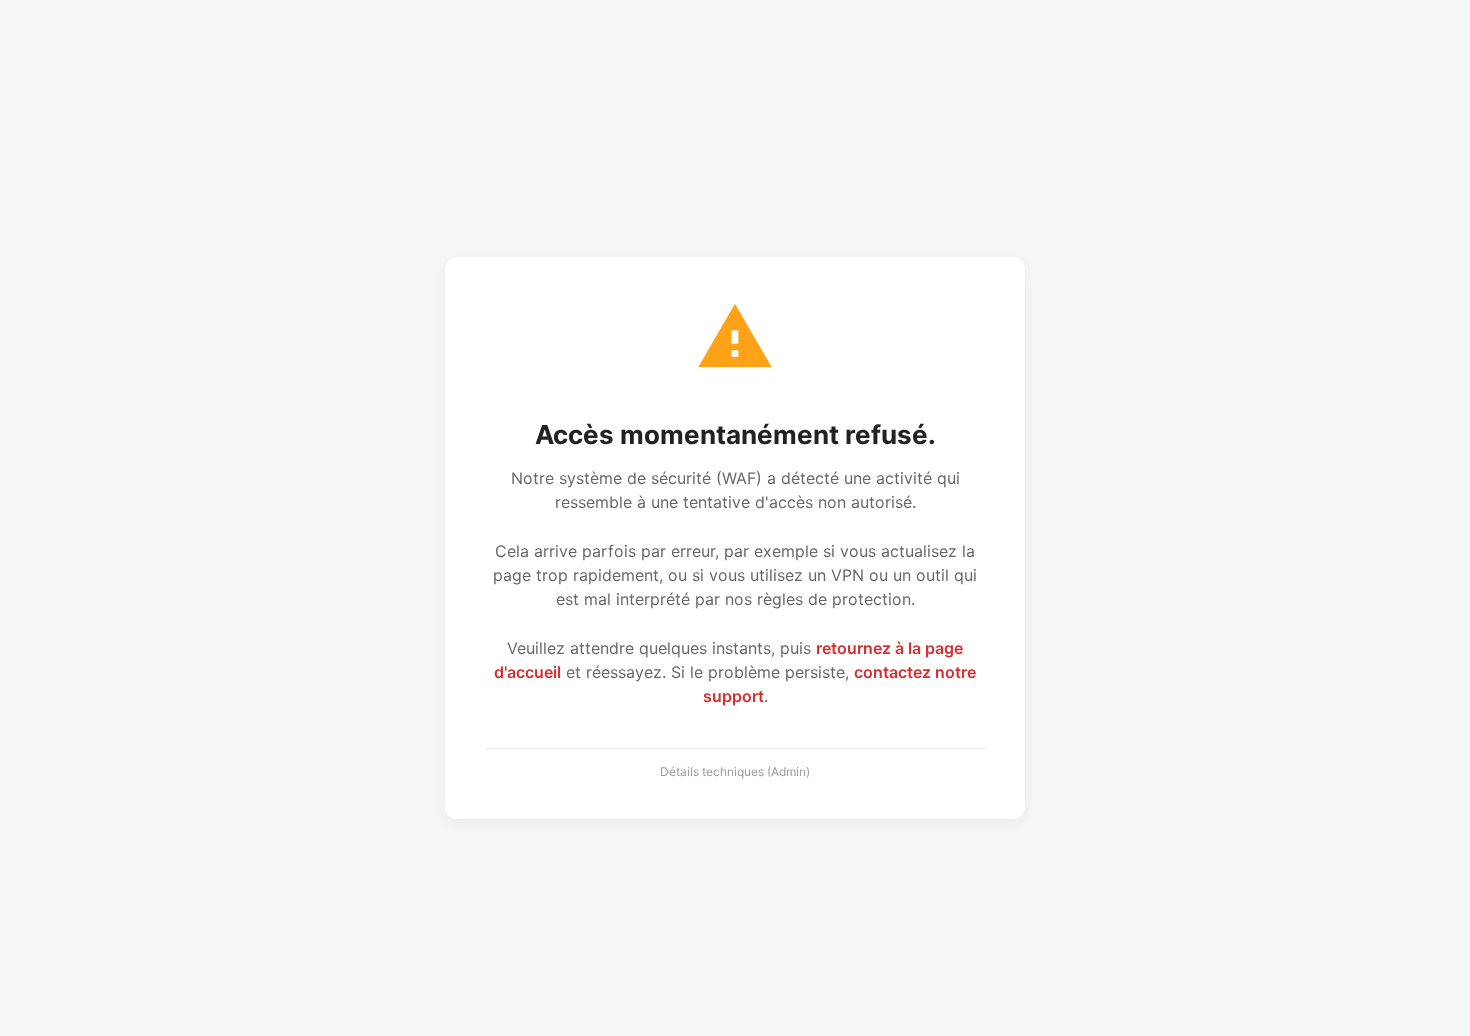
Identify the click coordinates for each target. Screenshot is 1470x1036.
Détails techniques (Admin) (735, 771)
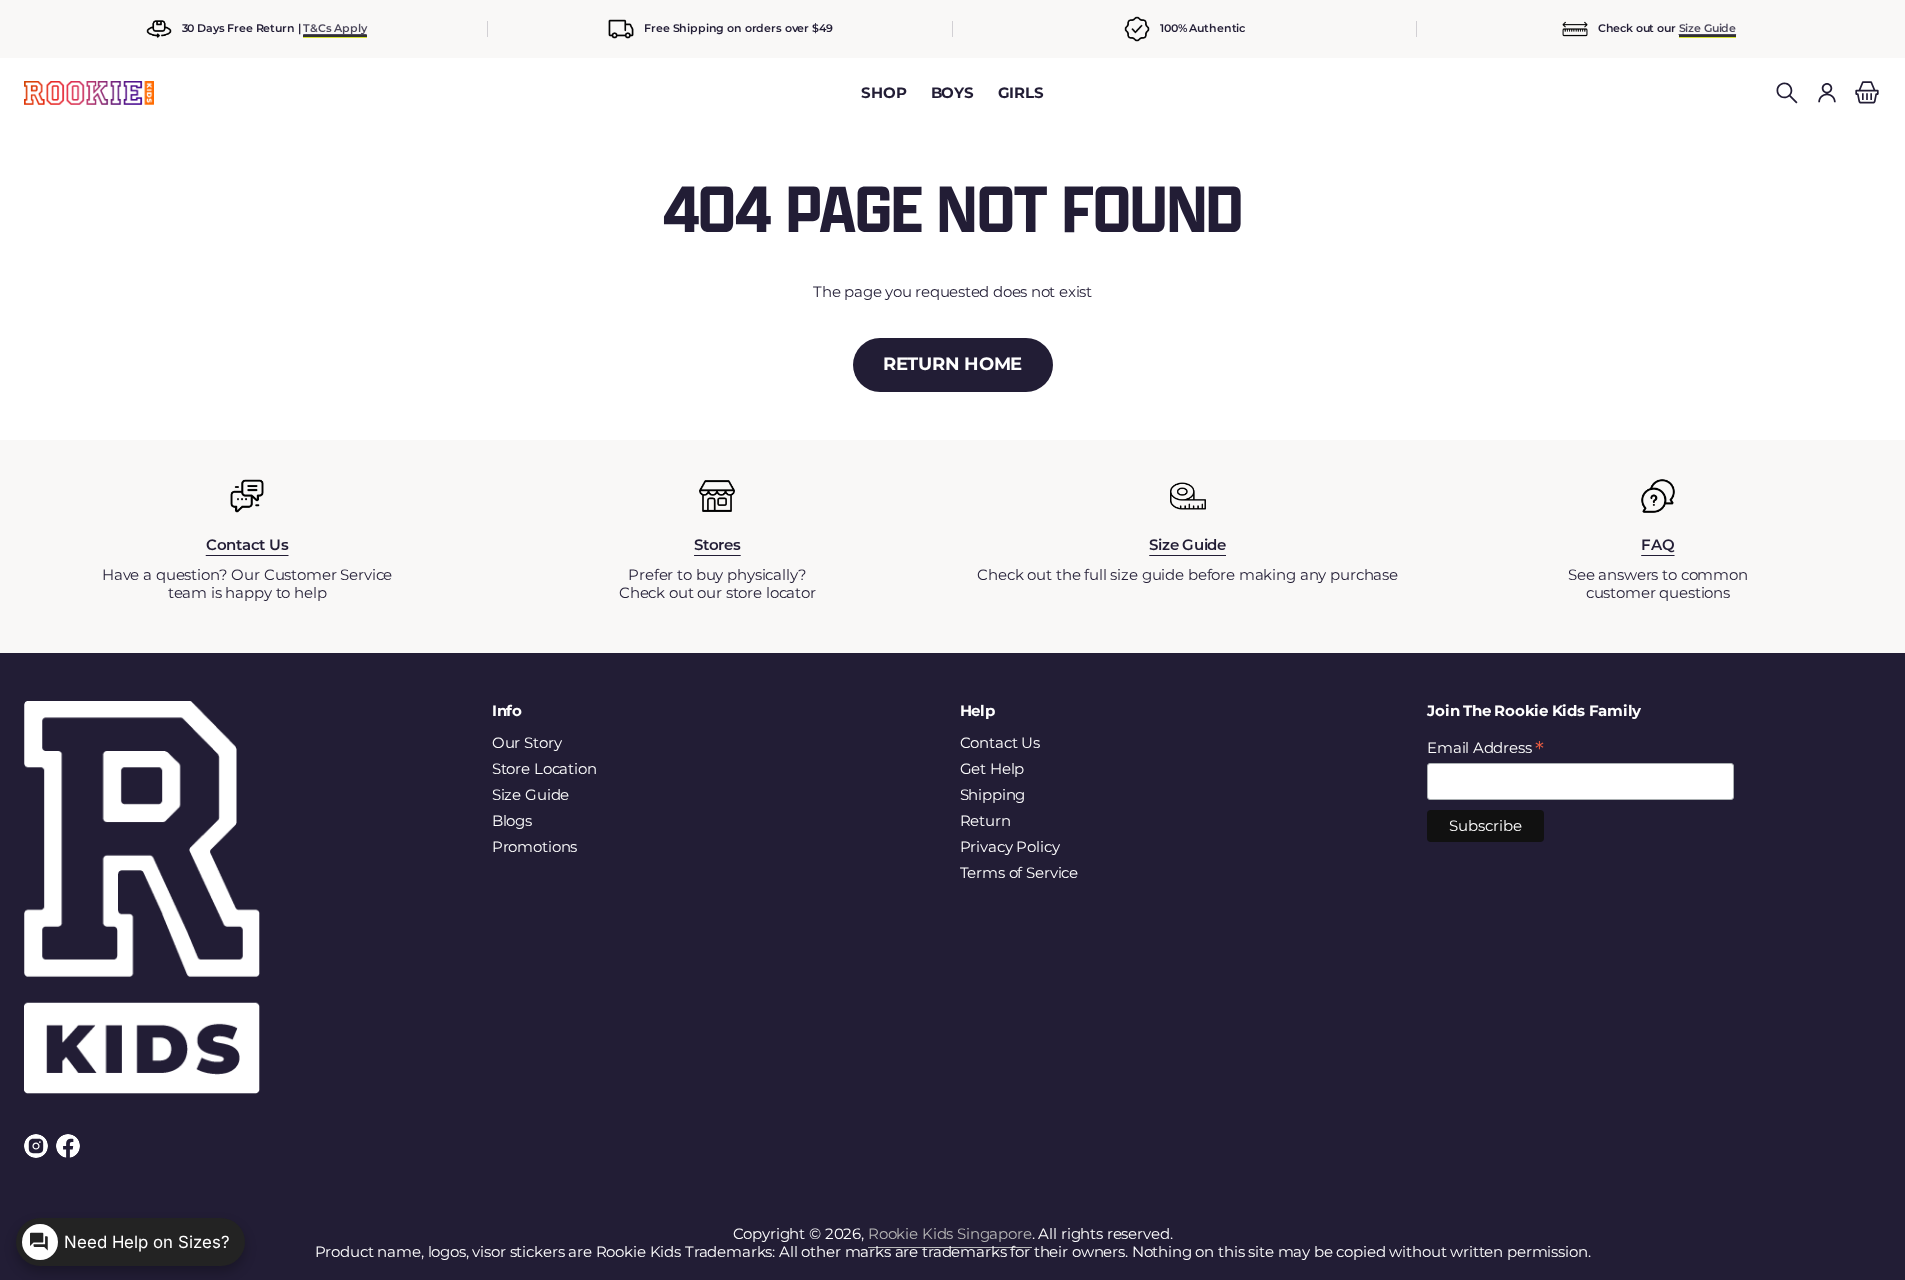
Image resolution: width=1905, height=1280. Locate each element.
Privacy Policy (1010, 847)
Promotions (535, 847)
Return (985, 821)
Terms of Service (1019, 873)
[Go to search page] (1787, 93)
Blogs (512, 821)
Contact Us (1000, 743)
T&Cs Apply (335, 28)
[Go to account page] (1827, 93)
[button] (1787, 93)
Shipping (993, 795)
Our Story (527, 743)
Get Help (992, 769)
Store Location (544, 769)
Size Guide (1708, 28)
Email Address (1485, 748)
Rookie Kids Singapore (950, 1233)
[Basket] (1864, 93)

* _Directions_
Reproduce exactly the entries from their first line through the line containing "Contact Us (1000, 743)", including both, and omit any pictures.

* _Exercise output_
Identify the click coordinates for each target. Screenshot is 1470x1036.
Détails techniques (Admin) (735, 771)
Image resolution: width=1905, height=1280. Locate each element.
Privacy Policy (1010, 847)
Promotions (535, 847)
Return (985, 821)
Terms of Service (1019, 873)
[Go to search page] (1787, 93)
Blogs (512, 821)
Contact Us (1000, 743)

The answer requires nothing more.